Maybe so, but it's also common. "I've never been to a company that didn't have multiple critical servers unpatched, even though they always say, 'Oh yeah, we've got them patched and taken care of, don't you worry about it,'" Roger says. They also fail to keep patches up to date for routers, security appliances, third-party browser plug-ins, and on and on.
A big problem is the level of effort to patch everything. The responsible thing to do is to test before you patch, which takes time. Meanwhile, according to Roger, here is what happens:
If I'm a bad guy trying to break in, all I have to do is find out what you run -- Apache, Windows, and so on -- and then I wait until I hear about the patch coming out. Usually the exploits are there within a couple of hours or less than that, and then I break in. The best a company can do is [take] days, if not weeks, to test, approve, and deploy patches. So if I'm a guy who's going to break into a company I can just take my time and learn your environment, learn who your partners are, learn who you have services with, find out what you're running, and then ... bada-bing, bada-boom. I mean, give me a month. What doesn't have a patch in a given month?
Some of the problem is lack of time or in some cases sheer laziness in the face of lax accountability. But even in the best case, patching can make the most dogged admin feel like Sisyphus.
Here's where the discussion gets even more difficult. While changing user behavior and keeping patches as up to date as possible would prevent a huge percentage of exploits, traditional remedies, such as antivirus software and firewalls, simply "don't work," says Roger. If they did, they would have worked already. Nothing can keep up with the proliferation of malware, which amounts to an estimated 63,000 new malicious programs per day, according to a recent report by Panda Security.

#### Record set
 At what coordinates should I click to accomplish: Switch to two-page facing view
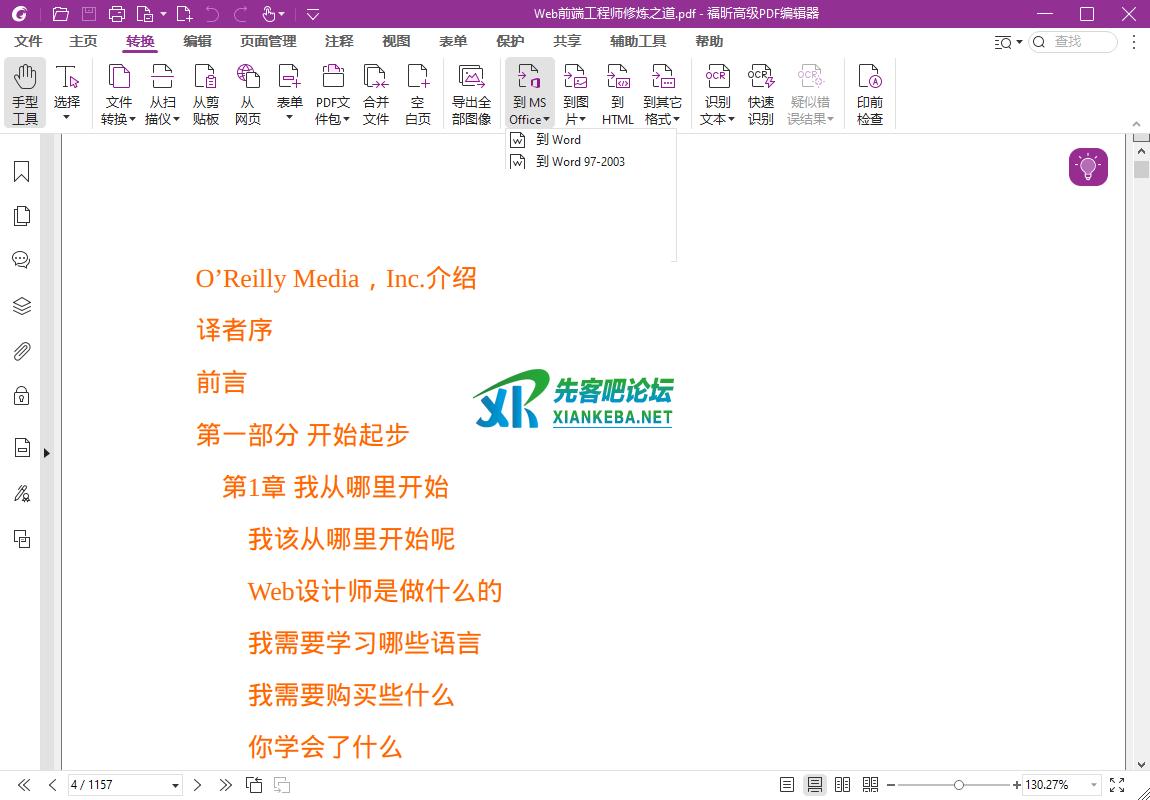843,785
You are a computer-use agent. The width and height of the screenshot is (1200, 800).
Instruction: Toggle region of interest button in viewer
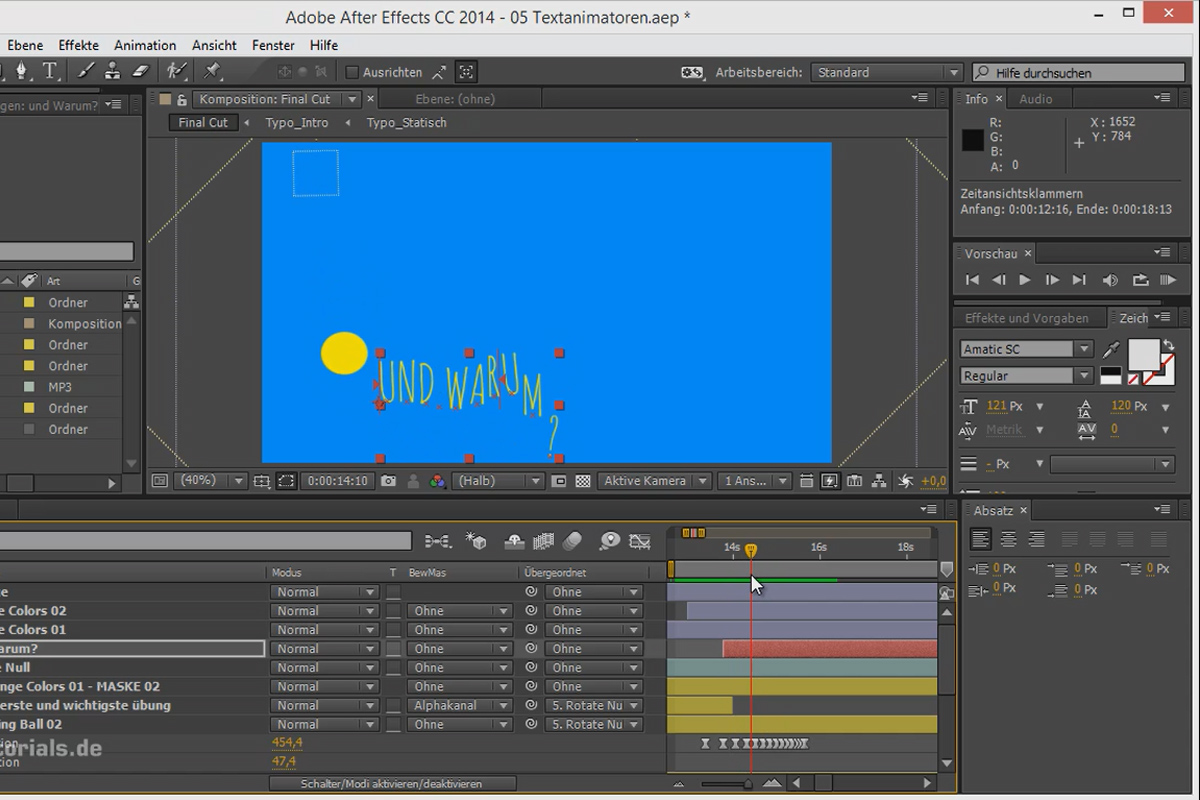tap(286, 481)
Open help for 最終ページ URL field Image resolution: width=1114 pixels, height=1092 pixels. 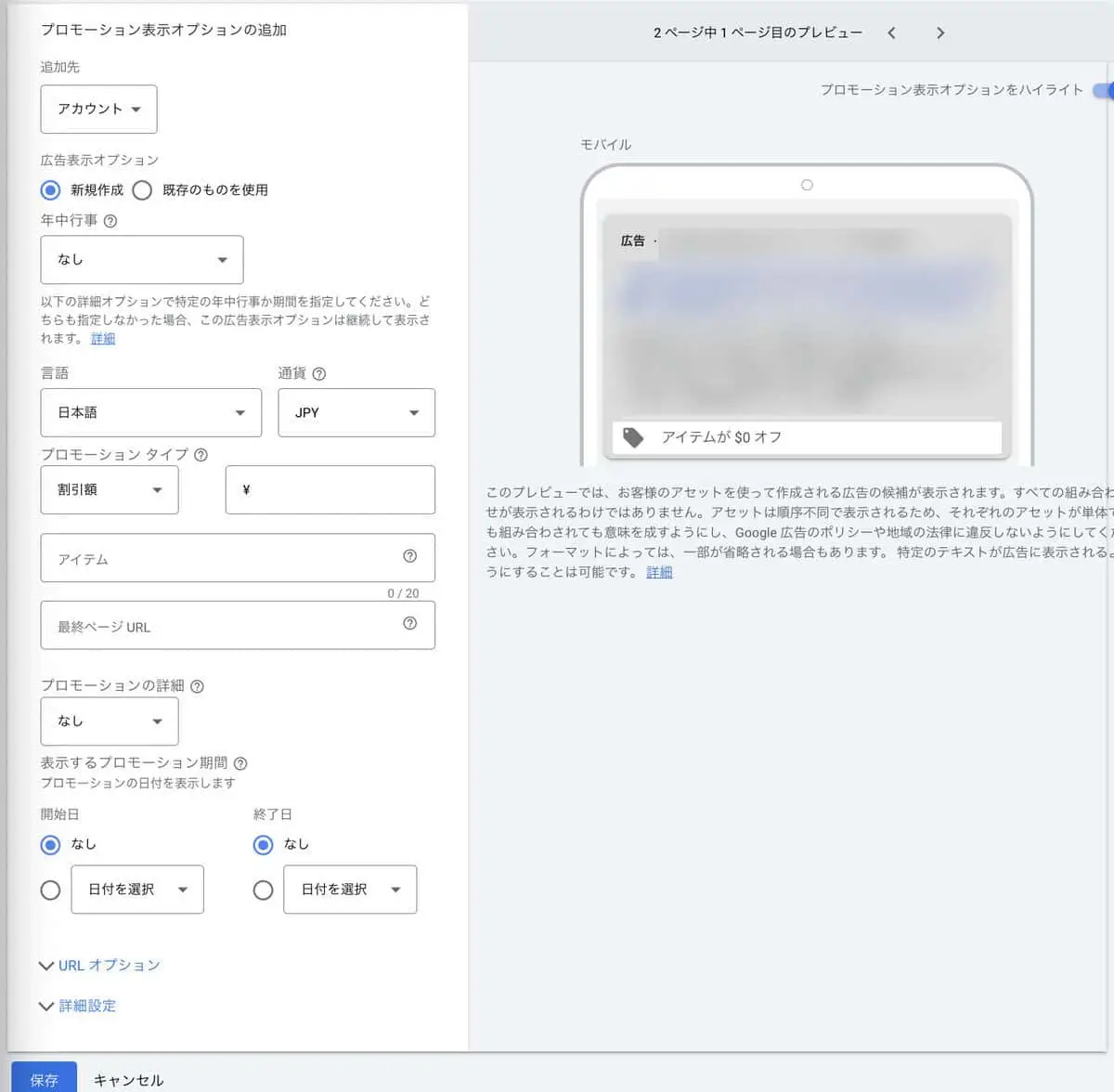pos(409,623)
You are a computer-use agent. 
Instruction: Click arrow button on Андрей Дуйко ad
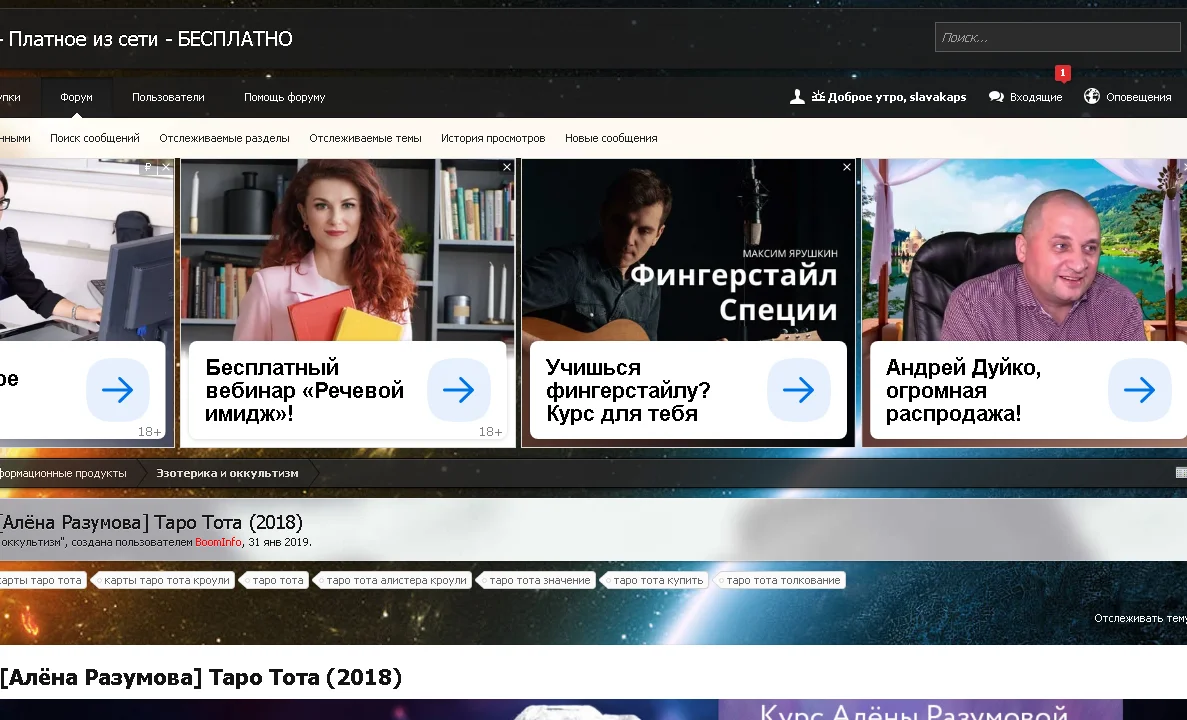coord(1139,390)
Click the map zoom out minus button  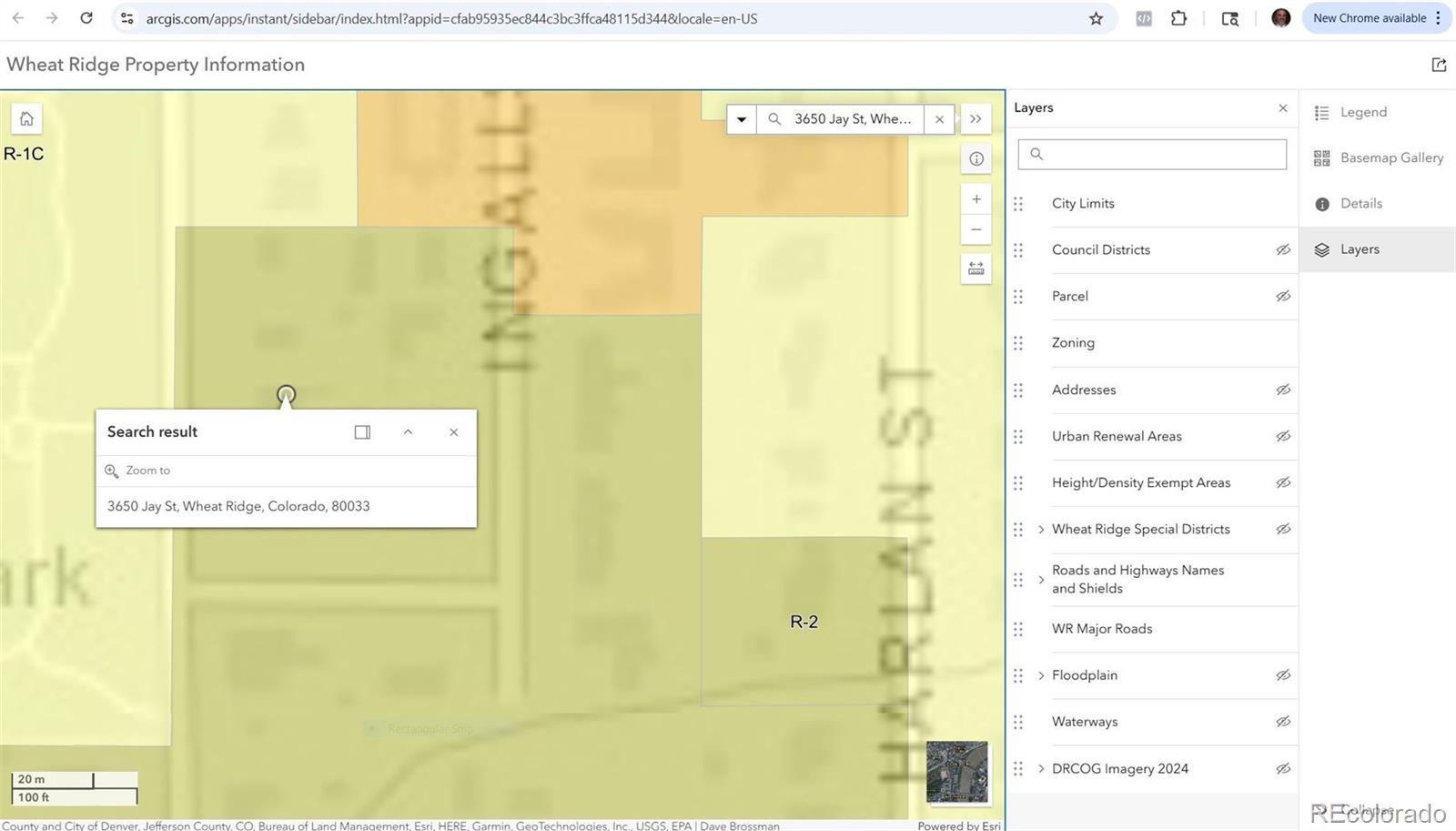point(976,229)
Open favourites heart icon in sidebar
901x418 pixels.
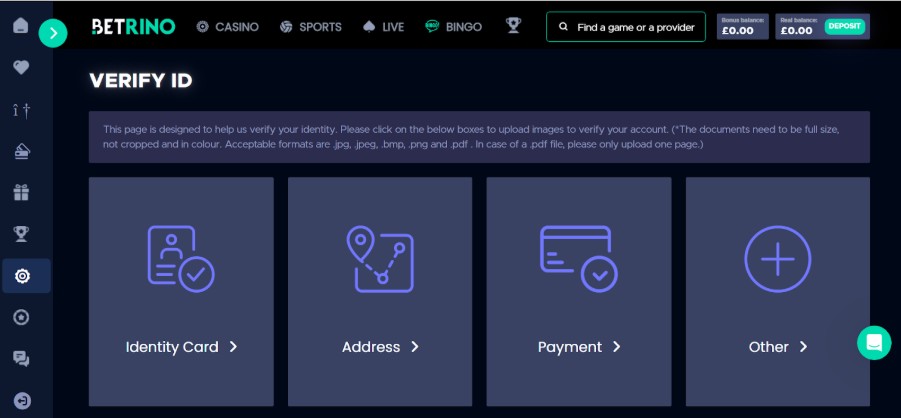click(21, 68)
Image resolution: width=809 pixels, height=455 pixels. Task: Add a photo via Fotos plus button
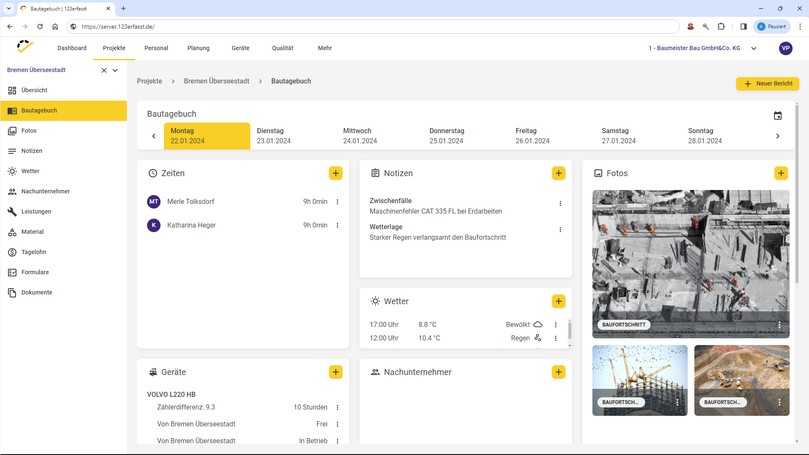tap(780, 173)
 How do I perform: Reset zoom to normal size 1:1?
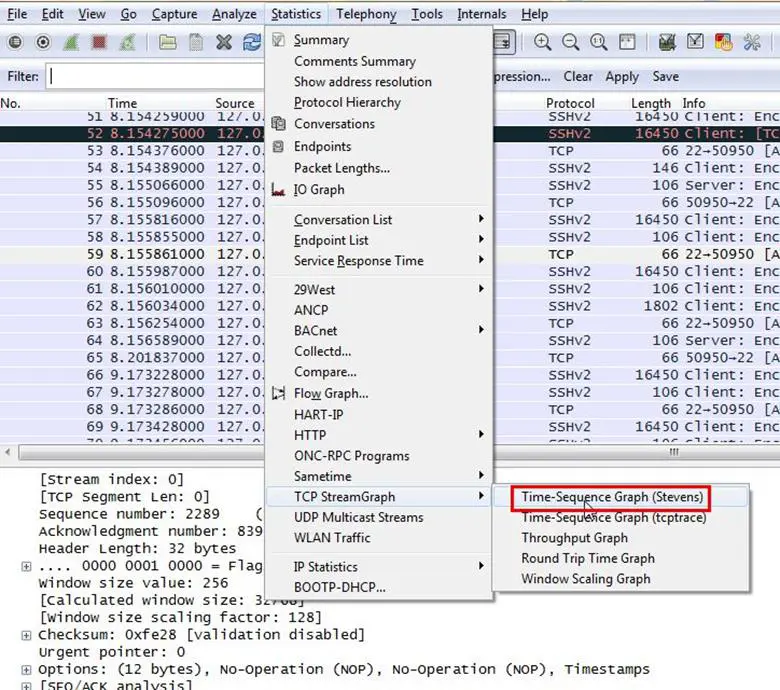click(598, 42)
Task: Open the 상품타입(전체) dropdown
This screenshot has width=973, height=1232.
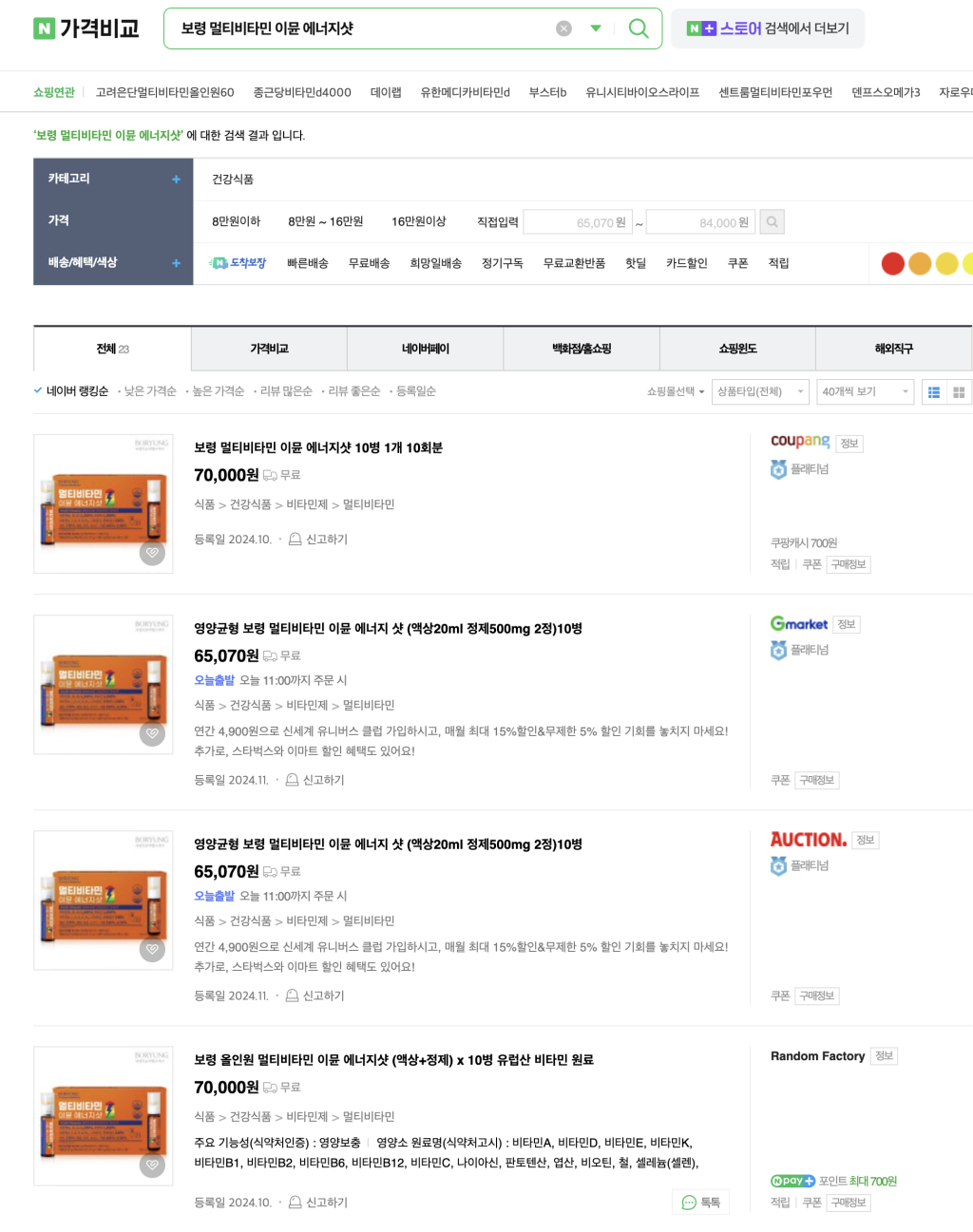Action: (x=758, y=391)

#### Action item
Take the text on software patching and security further, beginning after its final sentence. None of the items is needed for this work.

#### Exercise output
So what can be done?
Facing the security future
If you're a regular reader of Roger's blog, you know that he advocates default persistent identity as the only ultimate solution to the security mess. That's a controversial position because some think it spells the end of anonymity on the Internet. But Roger sees it as the only way criminal hackers will be forced to pay a penalty. Until then, "it's almost guaranteed they get away with it."
But a persistent identity scheme would require the kind of global consensus and commitment that seems unimaginable right now. Despite the dramatic events of the past few weeks, Roger believes the current sorry state of security will persist for the next 5 to 10 years. He says, "If one-third of adults in the country had their identity stolen last year -- and they did, for the fourth or fifth year in a row -- exactly what would it take for people to care more?"